Stored data entries
--------------------
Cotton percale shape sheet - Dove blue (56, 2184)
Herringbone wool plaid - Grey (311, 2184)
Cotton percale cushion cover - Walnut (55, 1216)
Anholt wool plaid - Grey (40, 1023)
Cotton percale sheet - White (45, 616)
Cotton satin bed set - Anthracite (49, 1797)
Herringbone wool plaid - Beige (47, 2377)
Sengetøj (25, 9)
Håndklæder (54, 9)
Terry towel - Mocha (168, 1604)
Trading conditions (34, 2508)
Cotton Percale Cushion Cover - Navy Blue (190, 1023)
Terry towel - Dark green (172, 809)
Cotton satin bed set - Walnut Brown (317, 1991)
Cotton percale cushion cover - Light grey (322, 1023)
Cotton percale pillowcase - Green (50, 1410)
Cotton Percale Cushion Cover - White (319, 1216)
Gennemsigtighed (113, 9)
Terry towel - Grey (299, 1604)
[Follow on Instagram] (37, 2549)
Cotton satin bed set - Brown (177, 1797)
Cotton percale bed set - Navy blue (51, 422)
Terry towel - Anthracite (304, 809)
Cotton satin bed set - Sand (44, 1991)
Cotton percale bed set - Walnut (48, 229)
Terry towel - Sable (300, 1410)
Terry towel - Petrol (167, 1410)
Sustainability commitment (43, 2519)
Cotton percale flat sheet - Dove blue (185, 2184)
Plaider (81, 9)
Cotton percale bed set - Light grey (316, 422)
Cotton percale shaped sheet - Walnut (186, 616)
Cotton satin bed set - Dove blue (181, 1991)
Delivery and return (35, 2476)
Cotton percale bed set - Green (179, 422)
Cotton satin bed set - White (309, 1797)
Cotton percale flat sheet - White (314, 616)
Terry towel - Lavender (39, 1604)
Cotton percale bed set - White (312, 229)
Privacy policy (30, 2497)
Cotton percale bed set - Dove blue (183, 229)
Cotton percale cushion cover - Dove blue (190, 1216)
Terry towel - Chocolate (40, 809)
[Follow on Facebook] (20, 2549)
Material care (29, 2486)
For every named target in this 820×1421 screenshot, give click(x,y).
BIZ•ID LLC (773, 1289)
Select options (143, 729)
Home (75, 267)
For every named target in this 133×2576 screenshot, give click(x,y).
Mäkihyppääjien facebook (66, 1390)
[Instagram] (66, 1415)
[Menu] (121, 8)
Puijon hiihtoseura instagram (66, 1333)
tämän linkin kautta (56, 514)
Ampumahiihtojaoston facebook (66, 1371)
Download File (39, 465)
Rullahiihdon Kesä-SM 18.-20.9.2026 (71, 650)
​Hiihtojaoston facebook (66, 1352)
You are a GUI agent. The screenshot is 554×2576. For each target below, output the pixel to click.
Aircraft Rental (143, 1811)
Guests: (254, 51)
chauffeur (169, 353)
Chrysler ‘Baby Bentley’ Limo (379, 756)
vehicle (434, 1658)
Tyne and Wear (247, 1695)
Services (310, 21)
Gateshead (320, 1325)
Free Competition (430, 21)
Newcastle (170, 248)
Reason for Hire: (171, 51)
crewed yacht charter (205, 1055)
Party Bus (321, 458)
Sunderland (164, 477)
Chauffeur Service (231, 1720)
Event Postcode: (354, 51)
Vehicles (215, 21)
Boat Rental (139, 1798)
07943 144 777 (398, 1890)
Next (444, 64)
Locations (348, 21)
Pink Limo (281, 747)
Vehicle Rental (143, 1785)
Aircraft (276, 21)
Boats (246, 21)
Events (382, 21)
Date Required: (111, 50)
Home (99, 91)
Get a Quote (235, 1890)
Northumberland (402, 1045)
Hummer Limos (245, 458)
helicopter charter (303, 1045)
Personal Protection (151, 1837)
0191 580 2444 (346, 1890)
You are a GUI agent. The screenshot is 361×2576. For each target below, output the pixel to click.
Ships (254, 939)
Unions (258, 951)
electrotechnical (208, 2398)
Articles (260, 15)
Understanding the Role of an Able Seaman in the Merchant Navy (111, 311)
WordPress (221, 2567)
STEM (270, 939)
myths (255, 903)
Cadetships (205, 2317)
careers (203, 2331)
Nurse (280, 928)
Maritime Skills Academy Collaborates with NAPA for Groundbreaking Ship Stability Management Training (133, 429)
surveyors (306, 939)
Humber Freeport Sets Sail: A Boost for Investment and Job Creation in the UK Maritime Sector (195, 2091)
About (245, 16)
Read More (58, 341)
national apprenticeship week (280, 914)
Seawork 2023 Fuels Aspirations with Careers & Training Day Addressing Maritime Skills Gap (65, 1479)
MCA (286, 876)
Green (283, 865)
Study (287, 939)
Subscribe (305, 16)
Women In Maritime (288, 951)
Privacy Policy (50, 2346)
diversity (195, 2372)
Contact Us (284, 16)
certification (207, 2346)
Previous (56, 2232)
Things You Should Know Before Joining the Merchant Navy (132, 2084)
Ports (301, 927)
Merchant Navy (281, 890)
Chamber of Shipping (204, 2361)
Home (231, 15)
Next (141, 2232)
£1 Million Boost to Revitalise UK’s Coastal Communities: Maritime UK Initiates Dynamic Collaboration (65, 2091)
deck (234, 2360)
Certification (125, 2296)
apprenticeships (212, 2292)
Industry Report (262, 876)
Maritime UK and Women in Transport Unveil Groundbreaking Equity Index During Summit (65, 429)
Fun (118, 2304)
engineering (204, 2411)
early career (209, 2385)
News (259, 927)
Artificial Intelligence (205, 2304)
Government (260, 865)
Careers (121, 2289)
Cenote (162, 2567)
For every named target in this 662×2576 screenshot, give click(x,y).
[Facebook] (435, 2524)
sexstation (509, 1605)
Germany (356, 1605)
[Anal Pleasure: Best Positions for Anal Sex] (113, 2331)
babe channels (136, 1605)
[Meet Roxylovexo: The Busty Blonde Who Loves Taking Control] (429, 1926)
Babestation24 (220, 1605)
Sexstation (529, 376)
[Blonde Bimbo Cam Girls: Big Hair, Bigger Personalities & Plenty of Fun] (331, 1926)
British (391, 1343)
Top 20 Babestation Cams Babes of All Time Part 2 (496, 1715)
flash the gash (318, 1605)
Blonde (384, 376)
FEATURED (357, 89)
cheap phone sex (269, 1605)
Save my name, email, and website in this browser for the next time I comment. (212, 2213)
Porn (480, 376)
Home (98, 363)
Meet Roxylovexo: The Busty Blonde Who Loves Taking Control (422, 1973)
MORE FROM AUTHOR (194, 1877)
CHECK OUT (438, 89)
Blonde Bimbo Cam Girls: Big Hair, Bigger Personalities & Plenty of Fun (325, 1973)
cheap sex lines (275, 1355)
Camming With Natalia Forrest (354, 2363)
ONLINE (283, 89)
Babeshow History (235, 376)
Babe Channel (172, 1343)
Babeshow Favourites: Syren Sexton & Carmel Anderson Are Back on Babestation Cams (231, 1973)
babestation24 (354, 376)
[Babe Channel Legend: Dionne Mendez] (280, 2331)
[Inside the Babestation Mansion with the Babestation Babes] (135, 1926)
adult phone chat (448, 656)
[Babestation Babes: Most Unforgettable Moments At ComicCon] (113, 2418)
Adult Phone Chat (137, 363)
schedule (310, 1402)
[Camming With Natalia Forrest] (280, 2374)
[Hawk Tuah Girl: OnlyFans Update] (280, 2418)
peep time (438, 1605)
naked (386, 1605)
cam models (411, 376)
--------------------
Looking at the records above, return exactly the lines from the line with "Cotton satin bed set - Anthracite (49, 1797)" to the line with "Reason for Hire: (171, 51)", both ends included.

■ **Answer space**
Cotton satin bed set - Anthracite (49, 1797)
Herringbone wool plaid - Beige (47, 2377)
Sengetøj (25, 9)
Håndklæder (54, 9)
Terry towel - Mocha (168, 1604)
Trading conditions (34, 2508)
Cotton Percale Cushion Cover - Navy Blue (190, 1023)
Terry towel - Dark green (172, 809)
Cotton satin bed set - Walnut Brown (317, 1991)
Cotton percale cushion cover - Light grey (322, 1023)
Cotton percale pillowcase - Green (50, 1410)
Cotton Percale Cushion Cover - White (319, 1216)
Gennemsigtighed (113, 9)
Terry towel - Grey (299, 1604)
[Follow on Instagram] (37, 2549)
Cotton satin bed set - Brown (177, 1797)
Cotton percale bed set - Navy blue (51, 422)
Terry towel - Anthracite (304, 809)
Cotton satin bed set - Sand (44, 1991)
Cotton percale bed set - Walnut (48, 229)
Terry towel - Sable (300, 1410)
Terry towel - Petrol (167, 1410)
Sustainability commitment (43, 2519)
Cotton percale flat sheet - Dove blue (185, 2184)
Plaider (81, 9)
Cotton percale bed set - Light grey (316, 422)
Cotton percale shaped sheet - Walnut (186, 616)
Cotton satin bed set - Dove blue (181, 1991)
Delivery and return (35, 2476)
Cotton percale bed set - Green (179, 422)
Cotton satin bed set - White (309, 1797)
Cotton percale flat sheet - White (314, 616)
Terry towel - Lavender (39, 1604)
Cotton percale bed set - White (312, 229)
Privacy policy (30, 2497)
Cotton percale bed set - Dove blue (183, 229)
Cotton percale cushion cover - Dove blue (190, 1216)
Terry towel - Chocolate (40, 809)
[Follow on Facebook] (20, 2549)
Material care (29, 2486)
For every named target in this 820×1421 screenshot, give click(x,y).
BIZ•ID LLC (773, 1289)
Select options (143, 729)
Home (75, 267)
For every named target in this 133×2576 screenshot, give click(x,y).
Mäkihyppääjien facebook (66, 1390)
[Instagram] (66, 1415)
[Menu] (121, 8)
Puijon hiihtoseura instagram (66, 1333)
tämän linkin kautta (56, 514)
Ampumahiihtojaoston facebook (66, 1371)
Download File (39, 465)
Rullahiihdon Kesä-SM 18.-20.9.2026 (71, 650)
​Hiihtojaoston facebook (66, 1352)
You are a GUI agent. The screenshot is 554×2576. For each target below, output the pixel to click.
Aircraft Rental (143, 1811)
Guests: (254, 51)
chauffeur (169, 353)
Chrysler ‘Baby Bentley’ Limo (379, 756)
vehicle (434, 1658)
Tyne and Wear (247, 1695)
Services (310, 21)
Gateshead (320, 1325)
Free Competition (430, 21)
Newcastle (170, 248)
Reason for Hire: (171, 51)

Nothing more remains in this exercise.